Frank laughed. ‘You know what, si
r, thinking about it, I wonder if our Simon has ever even seen a cuddly toy before. I don’t reckon so, do you?’
‘I suspect you might be right,’ the captain said, waggling it in front of me again. ‘It’s a mouse, Simon,’ he said. ‘See? A mouse for you to play with. Squeak squeak!’
Then he shook his head. ‘As if he’s in need of such diversions round here, eh? Still, it’s jolly nice. And it’s the thought that counts, obviously. He’s not going to have much access to rats in quarantine, after all. I tell you what, Frank, we’ll need to put someone in charge of this. If this is the shape of things to come, there’ll be a lot more of the same before we finally make Plymouth. And we must do the decent thing and keep a record. Catalogue what’s received.
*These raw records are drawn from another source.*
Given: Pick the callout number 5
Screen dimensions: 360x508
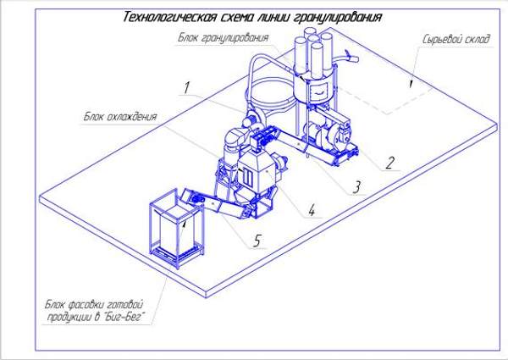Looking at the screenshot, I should click(257, 241).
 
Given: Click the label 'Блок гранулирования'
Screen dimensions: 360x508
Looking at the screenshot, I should click(224, 38).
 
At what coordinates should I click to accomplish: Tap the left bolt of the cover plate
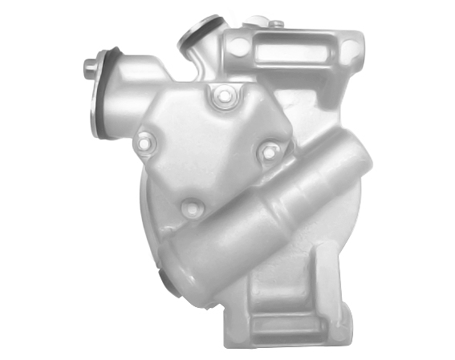pos(144,144)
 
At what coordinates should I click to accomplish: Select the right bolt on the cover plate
pos(270,150)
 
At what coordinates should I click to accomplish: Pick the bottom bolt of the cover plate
pos(190,209)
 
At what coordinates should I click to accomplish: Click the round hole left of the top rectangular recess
pos(238,47)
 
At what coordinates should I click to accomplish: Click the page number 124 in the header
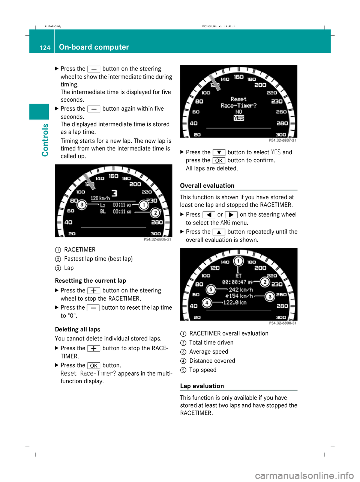(45, 48)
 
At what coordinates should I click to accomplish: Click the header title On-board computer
(94, 47)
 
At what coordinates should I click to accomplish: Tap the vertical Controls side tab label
(45, 140)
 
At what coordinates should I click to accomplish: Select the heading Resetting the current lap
(90, 281)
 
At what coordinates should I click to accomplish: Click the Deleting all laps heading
(78, 330)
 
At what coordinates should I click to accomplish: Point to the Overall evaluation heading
(207, 185)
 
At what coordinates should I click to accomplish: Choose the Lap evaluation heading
(202, 386)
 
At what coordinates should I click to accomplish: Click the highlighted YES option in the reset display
(239, 118)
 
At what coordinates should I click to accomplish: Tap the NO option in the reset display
(239, 111)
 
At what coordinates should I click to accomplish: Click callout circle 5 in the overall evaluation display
(211, 289)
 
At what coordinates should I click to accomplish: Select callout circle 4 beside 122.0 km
(206, 303)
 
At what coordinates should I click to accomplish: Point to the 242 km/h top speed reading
(241, 289)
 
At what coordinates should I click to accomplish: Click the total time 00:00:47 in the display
(234, 282)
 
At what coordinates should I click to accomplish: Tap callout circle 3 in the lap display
(82, 205)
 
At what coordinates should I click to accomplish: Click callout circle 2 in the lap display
(155, 213)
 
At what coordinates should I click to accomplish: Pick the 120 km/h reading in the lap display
(100, 198)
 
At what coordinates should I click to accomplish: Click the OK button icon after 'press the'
(219, 161)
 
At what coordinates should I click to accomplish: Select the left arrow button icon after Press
(208, 215)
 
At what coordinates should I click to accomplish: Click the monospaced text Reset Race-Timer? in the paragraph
(88, 374)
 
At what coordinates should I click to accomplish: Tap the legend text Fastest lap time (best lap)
(98, 259)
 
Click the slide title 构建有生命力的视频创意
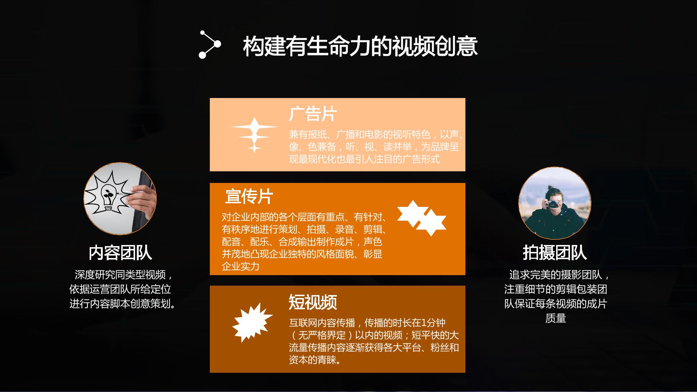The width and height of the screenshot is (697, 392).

Get some photographs taken. I’ve a feeling the fourth estate will be interested in this, what with the Dickin thing, don’t you? Tell you what,’ he said, having popped the post he’d pulled out back in the sack. ‘Have a word with Lieutenant Hett; see if he’d like to take charge of this. Just the job for him. Don’t you think? Something to keep him amused on the long journey home.’
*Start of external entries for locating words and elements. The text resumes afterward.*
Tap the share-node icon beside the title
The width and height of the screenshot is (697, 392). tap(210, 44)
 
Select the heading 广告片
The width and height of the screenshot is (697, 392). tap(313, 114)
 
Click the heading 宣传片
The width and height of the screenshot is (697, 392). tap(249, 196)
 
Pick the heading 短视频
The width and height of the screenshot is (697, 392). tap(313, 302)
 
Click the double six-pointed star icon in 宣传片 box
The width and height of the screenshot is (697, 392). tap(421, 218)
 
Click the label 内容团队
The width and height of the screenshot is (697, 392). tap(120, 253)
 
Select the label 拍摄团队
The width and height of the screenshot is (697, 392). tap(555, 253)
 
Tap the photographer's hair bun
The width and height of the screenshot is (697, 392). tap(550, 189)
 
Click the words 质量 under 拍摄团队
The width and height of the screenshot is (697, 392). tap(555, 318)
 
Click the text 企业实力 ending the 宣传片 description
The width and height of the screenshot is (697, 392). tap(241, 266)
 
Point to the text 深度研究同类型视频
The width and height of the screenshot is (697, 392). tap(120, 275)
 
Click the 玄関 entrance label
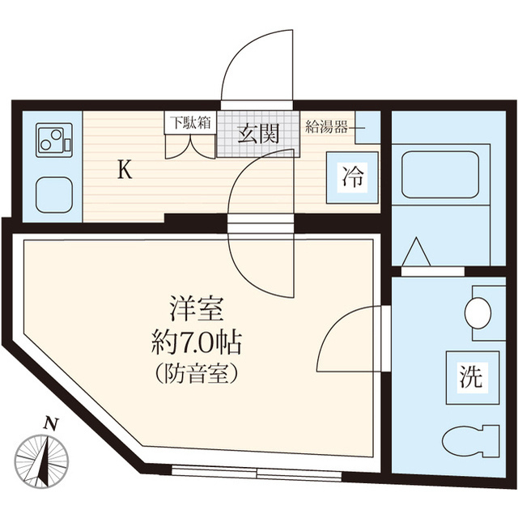pyautogui.click(x=258, y=134)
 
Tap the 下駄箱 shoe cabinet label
pyautogui.click(x=189, y=123)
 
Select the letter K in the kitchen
pyautogui.click(x=124, y=170)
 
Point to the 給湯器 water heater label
pyautogui.click(x=327, y=125)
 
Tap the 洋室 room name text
pyautogui.click(x=197, y=308)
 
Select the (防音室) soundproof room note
pyautogui.click(x=197, y=375)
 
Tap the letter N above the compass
pyautogui.click(x=52, y=422)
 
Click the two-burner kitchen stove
pyautogui.click(x=53, y=141)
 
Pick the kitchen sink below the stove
pyautogui.click(x=54, y=195)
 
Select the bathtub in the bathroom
pyautogui.click(x=440, y=174)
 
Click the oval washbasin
pyautogui.click(x=479, y=312)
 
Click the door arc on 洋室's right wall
pyautogui.click(x=344, y=340)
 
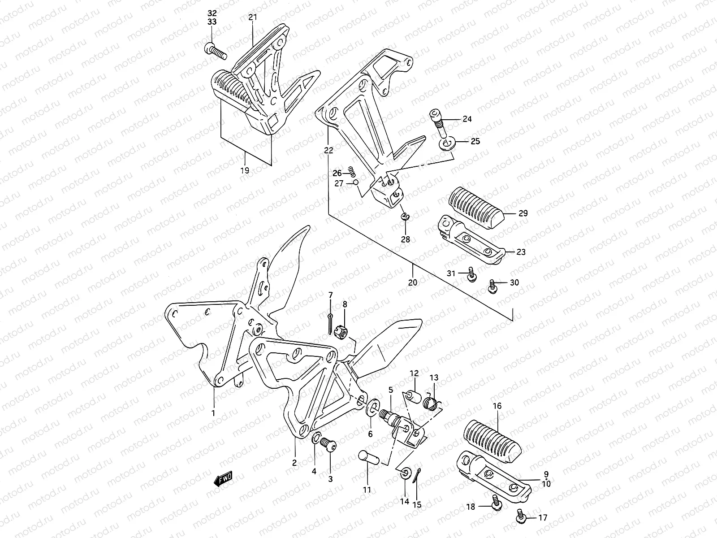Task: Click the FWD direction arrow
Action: [x=223, y=480]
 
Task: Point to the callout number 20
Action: [x=413, y=282]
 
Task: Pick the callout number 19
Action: [x=245, y=170]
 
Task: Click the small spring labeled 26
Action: [x=352, y=171]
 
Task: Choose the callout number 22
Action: [x=328, y=151]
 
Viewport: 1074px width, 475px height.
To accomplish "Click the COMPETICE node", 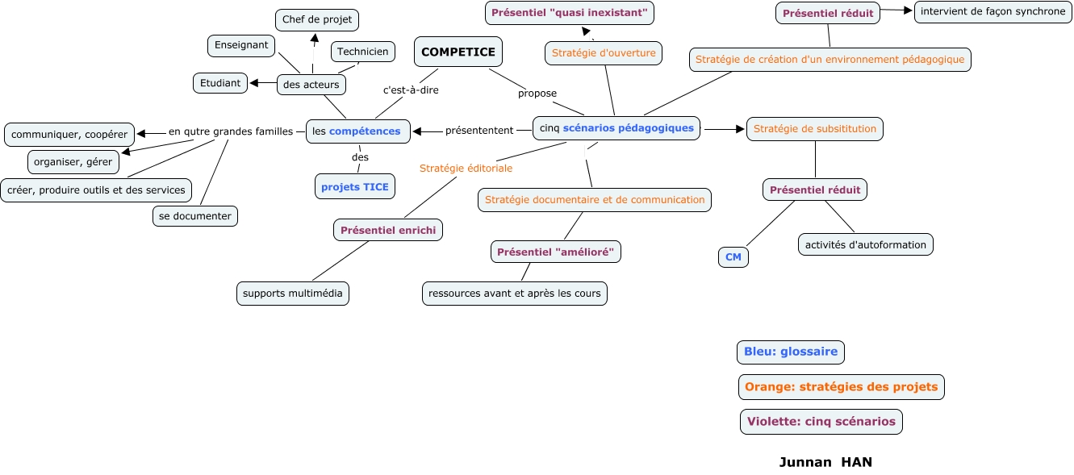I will tap(458, 52).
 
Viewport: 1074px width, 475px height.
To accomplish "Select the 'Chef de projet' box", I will tap(317, 20).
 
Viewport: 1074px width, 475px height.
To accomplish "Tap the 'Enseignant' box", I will tap(242, 45).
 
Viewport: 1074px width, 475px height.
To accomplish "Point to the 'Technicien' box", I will tap(363, 52).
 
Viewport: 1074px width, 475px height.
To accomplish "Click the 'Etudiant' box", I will tap(220, 83).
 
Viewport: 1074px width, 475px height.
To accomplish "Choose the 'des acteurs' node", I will tap(311, 84).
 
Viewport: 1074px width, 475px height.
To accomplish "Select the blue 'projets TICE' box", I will tap(355, 186).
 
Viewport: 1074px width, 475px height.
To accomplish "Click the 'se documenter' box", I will tap(195, 216).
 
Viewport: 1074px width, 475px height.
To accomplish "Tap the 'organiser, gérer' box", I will tap(73, 162).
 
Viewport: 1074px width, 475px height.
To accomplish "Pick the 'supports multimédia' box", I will tap(293, 293).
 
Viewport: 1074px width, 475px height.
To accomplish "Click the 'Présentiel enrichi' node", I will tap(388, 230).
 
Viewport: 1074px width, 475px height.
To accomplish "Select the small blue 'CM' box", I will tap(733, 257).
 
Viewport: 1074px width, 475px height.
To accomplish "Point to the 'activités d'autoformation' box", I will tap(866, 244).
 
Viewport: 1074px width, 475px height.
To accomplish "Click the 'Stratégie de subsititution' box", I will tap(815, 128).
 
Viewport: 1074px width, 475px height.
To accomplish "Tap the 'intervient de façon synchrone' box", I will tap(993, 11).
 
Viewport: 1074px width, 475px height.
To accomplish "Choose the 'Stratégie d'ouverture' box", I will tap(604, 53).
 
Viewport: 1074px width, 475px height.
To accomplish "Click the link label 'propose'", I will tap(537, 94).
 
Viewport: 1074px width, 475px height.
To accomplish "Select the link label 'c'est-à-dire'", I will tap(411, 90).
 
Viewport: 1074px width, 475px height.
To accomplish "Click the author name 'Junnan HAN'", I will tap(825, 462).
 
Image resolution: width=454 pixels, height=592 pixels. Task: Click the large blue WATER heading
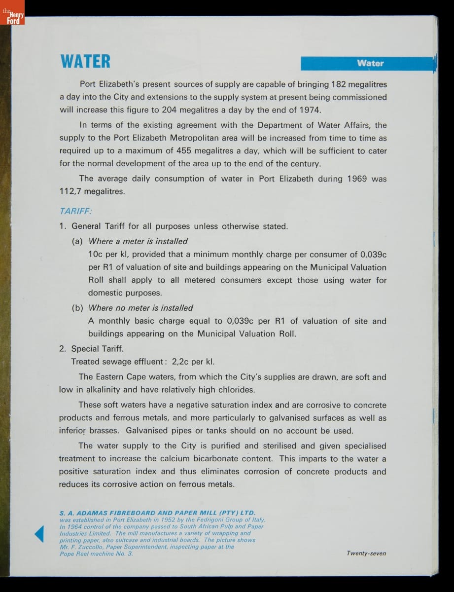click(x=85, y=62)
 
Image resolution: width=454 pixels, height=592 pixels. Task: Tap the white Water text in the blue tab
click(x=370, y=63)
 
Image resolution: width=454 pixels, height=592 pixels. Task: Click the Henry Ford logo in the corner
click(x=12, y=18)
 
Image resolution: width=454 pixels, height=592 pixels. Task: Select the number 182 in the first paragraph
click(x=339, y=84)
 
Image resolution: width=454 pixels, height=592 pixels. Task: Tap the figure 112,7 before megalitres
click(x=70, y=191)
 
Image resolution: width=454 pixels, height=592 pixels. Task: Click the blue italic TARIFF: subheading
click(x=75, y=211)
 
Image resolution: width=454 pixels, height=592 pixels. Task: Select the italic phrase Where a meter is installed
click(x=138, y=241)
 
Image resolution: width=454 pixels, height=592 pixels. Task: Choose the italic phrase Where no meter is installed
click(x=140, y=308)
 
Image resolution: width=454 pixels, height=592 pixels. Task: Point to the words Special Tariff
click(x=98, y=349)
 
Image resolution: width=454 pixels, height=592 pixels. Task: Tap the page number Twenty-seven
click(x=366, y=554)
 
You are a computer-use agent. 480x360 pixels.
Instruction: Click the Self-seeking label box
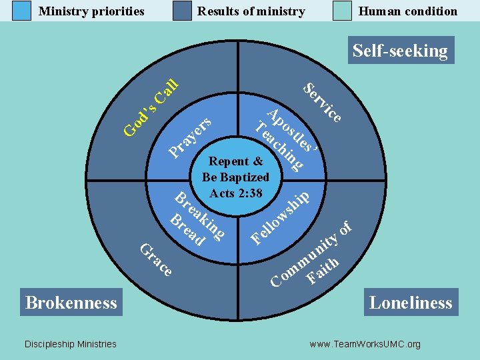400,51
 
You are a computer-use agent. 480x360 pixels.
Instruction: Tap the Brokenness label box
71,302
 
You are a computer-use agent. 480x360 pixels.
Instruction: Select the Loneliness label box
411,302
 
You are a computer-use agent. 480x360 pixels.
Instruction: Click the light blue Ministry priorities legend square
22,11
I got another bat on the head then, with the thing which was definitely not a mouse. ‘So now you even have your own official Ship’s Cat Officer, Simon! How about that?’ said the captain.
But it was what Frank said next that really floored me. ‘And how about this lot?’ he asked the captain, gesturing to another bulging sack.
‘Er . . . what? You mean there’s more?’
Frank nodded. ‘This lot’s been sent for Peggy. Wasn’t sure what best to do with it all now she’s gone, sir.’
‘Of course,’ he said. ‘Well, let me think. Have it dropped off at Shanghai, perhaps?’ Then he seemed to ponder for a moment. ‘On the other hand, doubt the purse strings will extend to having it shipped back to her in Hong Kong . . . Not given that it was the purse strings that had us leave her there in the first place, eh? No, on balance, we’ll just hang on to it. That would seem to be the best thing. Leave it with Lieutenant Hett. Perhaps the gifts could go to the PDSA.’